--- Exercise requirements ---
Take the line containing "The height and width of the screenshot is (507, 812)." and every line after it to the end of the records, and copy them exactly, leaving out pictures.

(Given data Opens)

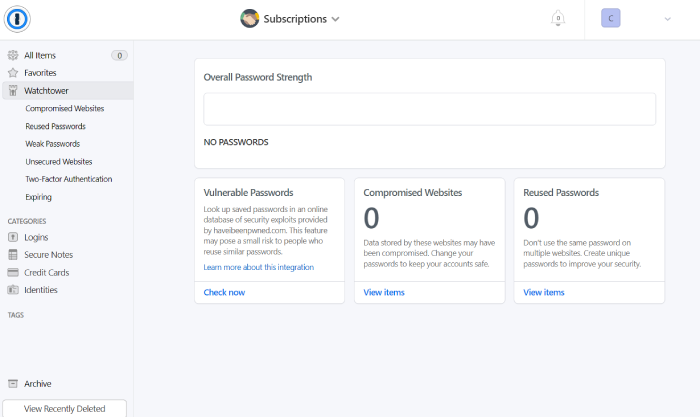Open the Credit Cards category icon

[13, 272]
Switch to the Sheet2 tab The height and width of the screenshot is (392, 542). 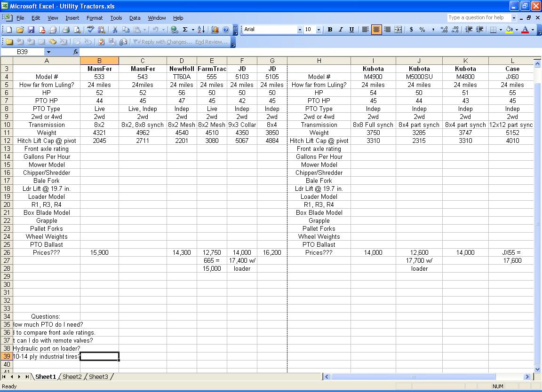click(x=72, y=376)
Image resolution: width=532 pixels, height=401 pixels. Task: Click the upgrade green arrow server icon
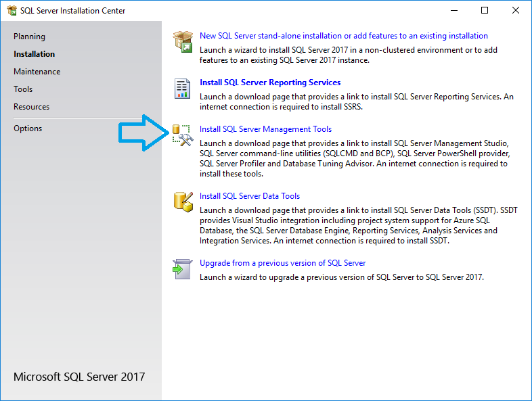coord(183,268)
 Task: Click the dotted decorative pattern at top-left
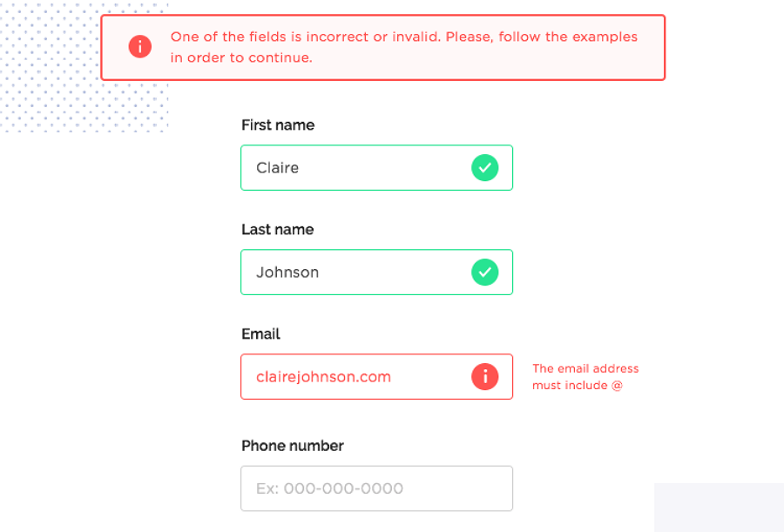coord(52,87)
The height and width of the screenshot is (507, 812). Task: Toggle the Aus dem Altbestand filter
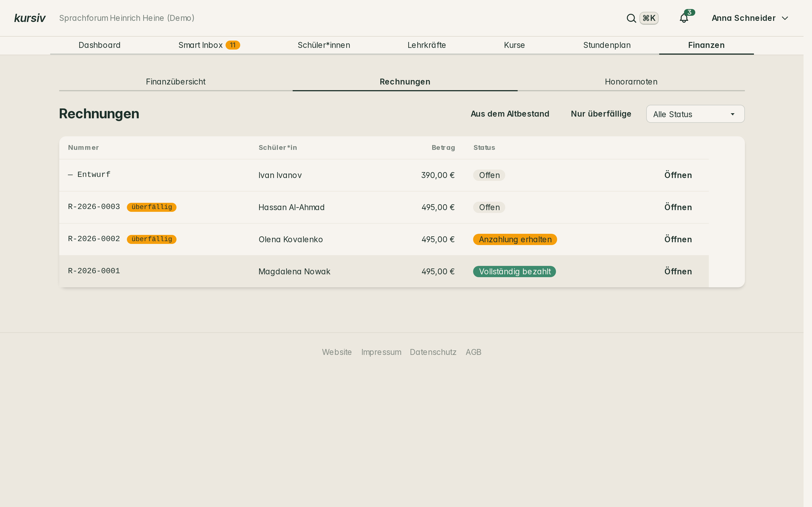[510, 114]
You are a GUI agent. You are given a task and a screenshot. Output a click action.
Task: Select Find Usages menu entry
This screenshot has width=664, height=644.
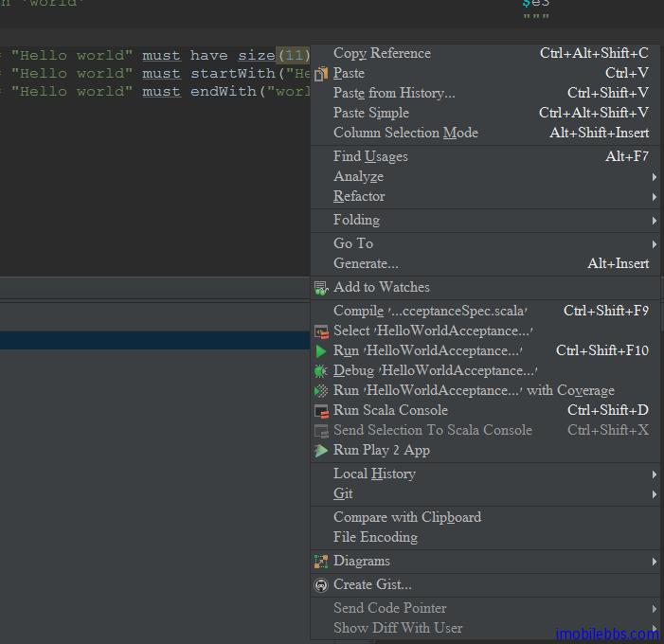pos(370,157)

(Given data Closes)

--- Result of this task ---
The height and width of the screenshot is (507, 812). Task: Toggle the Aus dem Altbestand filter
[510, 114]
You are a GUI agent. You are given a task and a screenshot. Output a click action.
Task: Select Find Usages menu entry
This screenshot has width=664, height=644.
pos(370,157)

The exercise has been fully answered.